When a nursing home resident is a patient in a hospital and is considered ready for discharge, the nursing home may refuse to take them back. The refusal is based on several factors, which may include an inability to manage a psychiatric disorder or an extremely combative patient or they require services the nursing home cannot provide. Payment is never mentioned.
Of course, charting in the nursing home will have been prepared to substantiate these psychiatric claims. Sometimes, when the patient is on psychotropic medications, the staff will be instructed to stop the medicine. Documentation will verify that this was “medically necessary”. The patient’s symptoms then re-emerge.
This re-emergence makes it possible for the nursing home to report that they are unable to care for someone in such psychiatric severe distress. It has been my professional experience, working at a very large psychiatric hospital, that the elderly were left at our hospital door. After a few days of psychiatric evaluation, almost 100% of the time the nursing home refused to readmit the patient.
One resident stated the situation in these words, “You’re just a piece of garbage.”
Who’s on the case?
Advocacy groups and states are acting on behalf of nursing home patients and the elderly. The patient-advocacy group, California Advocates for Nursing Home Reform, has provided a rationale for the situation.
“Perhaps the main reason for hospital dumping is that it’s highly profitable for nursing homes. Residents who are refused readmission following a hospitalization are almost uniformly Medi-Cal beneficiaries. Replacing a ‘Medi-Cal resident’ with a resident whose stay is covered by Medicare can garner a facility tens of thousands of dollars in additional revenue over the course of a few months.
“From the dumped resident’s perspective, they are utterly abandoned, not only losing their home but also their care services and the relationships they may have developed with staff members and other residents. The loss of the nursing home bed eviscerates the resident’s sense of safety, exploiting their vulnerability, and powerlessness. The loss of one’s home, without warning or legal remedy, can cause incalculable upheaval and damage. Residents who are dependent on others for most or all of their care needs are particularly vulnerable to transfer trauma that can send their health spiraling downward and occasionally cause death.
“The illegal dumping of nursing home residents into hospitals is also a tremendous drain on state resources. Residents who needlessly sit in hospitals often spend weeks or even months in residential limbo, while running up an expensive bill paid for by the state.”
The group sponsored AB 1752 (Yamada), the Bed-Hold Protection Act of 2012, which imposes mandatory, daily fines on nursing homes that refuse to readmit residents.
AARP (formerly the American Association of Retired Persons) has also indicated they support changes to protect elderly nursing home residents from illegal evictions, aka, dumping.
“We appreciate that CMS (Centers for Medicare and Medicaid Services) plans to examine and mitigate the illegal discharge — or ‘dumping’ — of residents of federally funded long-term care facilities,” said William Alvarado Rivera, AARP Foundation’s senior vice president for litigation. “We urge CMS — as we have in the past — to use all available enforcement tools at its disposal to ensure that states and facilities comply with the laws that protect vulnerable residents from being involuntarily removed from their homes.”
A burgeoning aging population means there is a growing need for various types of care, whether it be in nursing homes, residential care facilities, or group-home situations.

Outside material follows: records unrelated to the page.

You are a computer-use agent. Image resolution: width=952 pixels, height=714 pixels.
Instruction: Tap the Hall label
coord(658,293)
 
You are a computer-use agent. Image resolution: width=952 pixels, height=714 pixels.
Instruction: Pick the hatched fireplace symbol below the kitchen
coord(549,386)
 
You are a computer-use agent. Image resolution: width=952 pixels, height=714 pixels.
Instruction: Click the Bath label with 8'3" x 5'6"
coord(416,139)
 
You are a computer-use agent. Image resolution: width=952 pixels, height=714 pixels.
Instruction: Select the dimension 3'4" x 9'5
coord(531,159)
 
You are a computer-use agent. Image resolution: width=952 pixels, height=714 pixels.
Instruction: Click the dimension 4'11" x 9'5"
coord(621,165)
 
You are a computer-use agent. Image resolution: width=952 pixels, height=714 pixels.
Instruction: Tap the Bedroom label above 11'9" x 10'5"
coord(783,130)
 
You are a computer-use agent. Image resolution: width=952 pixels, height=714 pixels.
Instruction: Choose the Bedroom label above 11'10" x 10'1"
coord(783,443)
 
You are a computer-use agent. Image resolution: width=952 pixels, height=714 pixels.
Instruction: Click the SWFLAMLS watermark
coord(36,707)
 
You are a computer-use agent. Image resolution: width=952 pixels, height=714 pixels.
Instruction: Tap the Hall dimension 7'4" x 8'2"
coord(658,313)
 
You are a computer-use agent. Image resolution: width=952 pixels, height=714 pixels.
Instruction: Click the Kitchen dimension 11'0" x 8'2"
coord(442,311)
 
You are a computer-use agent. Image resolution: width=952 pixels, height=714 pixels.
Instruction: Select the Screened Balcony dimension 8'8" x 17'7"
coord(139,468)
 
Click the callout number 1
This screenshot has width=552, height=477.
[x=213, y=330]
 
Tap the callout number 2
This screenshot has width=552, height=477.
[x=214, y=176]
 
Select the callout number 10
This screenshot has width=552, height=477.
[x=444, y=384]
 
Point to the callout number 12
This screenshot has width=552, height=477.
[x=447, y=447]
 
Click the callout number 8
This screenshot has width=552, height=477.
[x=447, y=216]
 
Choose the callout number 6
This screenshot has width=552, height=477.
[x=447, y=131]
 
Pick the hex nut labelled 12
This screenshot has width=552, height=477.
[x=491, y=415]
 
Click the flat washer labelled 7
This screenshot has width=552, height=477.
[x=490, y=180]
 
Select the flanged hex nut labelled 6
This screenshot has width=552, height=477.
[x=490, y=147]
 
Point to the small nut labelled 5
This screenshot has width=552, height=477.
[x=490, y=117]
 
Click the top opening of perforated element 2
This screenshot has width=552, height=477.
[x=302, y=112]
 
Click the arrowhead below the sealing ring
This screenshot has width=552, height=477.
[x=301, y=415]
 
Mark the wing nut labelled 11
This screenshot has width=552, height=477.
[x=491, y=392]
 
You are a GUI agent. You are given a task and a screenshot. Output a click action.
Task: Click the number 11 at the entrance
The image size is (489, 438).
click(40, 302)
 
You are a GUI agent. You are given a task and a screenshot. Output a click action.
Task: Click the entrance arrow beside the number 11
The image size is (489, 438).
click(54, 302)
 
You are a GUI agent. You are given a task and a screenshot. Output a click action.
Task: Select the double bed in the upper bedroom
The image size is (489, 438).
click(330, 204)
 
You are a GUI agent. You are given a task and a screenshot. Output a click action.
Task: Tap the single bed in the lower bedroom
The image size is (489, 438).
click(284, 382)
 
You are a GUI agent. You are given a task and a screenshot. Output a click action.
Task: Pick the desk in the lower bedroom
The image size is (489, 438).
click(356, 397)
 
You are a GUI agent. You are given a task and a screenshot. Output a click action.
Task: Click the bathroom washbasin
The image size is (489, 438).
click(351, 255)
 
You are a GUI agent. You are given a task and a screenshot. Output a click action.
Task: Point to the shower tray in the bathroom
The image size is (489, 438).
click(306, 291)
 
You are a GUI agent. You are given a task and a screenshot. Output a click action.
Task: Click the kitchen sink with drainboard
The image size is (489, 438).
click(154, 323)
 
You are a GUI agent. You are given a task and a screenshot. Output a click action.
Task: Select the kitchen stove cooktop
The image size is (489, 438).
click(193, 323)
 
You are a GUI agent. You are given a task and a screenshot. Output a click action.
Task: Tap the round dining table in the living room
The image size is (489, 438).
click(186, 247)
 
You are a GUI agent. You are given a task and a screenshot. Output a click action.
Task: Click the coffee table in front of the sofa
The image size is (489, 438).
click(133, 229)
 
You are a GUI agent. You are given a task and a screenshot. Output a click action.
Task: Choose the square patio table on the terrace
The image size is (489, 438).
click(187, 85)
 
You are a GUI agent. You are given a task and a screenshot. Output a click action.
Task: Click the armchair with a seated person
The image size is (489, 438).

The demand will be great, but the protection of patients’ rights and their dignity cannot be overlooked in the mix. Dumping patients is anathema to all that this country stands for in terms of care of our elderly.
The opportunity for creativity in care and facilities for both the aged, who can no longer care for themselves in their homes or those who have disabilities, should be viewed in a positive light. The light, however, must not shine on only the financial gains but the emotional benefits, as well.